*Dataset*
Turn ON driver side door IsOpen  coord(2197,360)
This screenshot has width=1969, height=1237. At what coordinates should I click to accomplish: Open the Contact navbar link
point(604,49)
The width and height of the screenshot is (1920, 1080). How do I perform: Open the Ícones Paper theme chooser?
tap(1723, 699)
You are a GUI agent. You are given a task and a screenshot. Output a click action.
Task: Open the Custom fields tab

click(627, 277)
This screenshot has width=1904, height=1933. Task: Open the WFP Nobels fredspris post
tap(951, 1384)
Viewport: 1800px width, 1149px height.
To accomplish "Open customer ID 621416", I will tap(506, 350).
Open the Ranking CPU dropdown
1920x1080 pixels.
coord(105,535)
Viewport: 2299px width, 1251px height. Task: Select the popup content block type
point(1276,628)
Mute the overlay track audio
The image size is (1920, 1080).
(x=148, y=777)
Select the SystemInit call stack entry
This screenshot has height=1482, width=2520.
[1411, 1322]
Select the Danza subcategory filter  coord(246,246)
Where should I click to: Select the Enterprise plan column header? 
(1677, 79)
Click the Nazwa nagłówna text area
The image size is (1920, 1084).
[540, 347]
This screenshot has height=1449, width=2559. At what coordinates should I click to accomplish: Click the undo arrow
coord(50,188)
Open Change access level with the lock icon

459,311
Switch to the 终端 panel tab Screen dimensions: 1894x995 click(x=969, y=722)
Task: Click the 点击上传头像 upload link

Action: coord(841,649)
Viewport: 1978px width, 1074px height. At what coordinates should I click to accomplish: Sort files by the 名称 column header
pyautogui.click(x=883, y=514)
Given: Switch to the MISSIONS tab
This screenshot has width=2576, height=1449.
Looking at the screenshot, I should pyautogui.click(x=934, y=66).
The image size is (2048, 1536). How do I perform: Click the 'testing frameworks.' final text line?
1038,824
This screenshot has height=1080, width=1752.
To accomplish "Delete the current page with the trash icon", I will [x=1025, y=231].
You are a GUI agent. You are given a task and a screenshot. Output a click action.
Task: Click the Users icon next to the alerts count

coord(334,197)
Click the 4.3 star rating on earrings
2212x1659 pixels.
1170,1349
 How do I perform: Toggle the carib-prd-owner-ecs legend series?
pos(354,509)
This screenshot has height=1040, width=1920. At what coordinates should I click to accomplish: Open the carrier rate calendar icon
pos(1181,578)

*Task to carry out*
Extract all lines from the data in which "Switch" is found.

*Finished task*
Switch to the 终端 panel tab Screen dimensions: 1894x995 click(x=969, y=722)
Given: Switch to the MISSIONS tab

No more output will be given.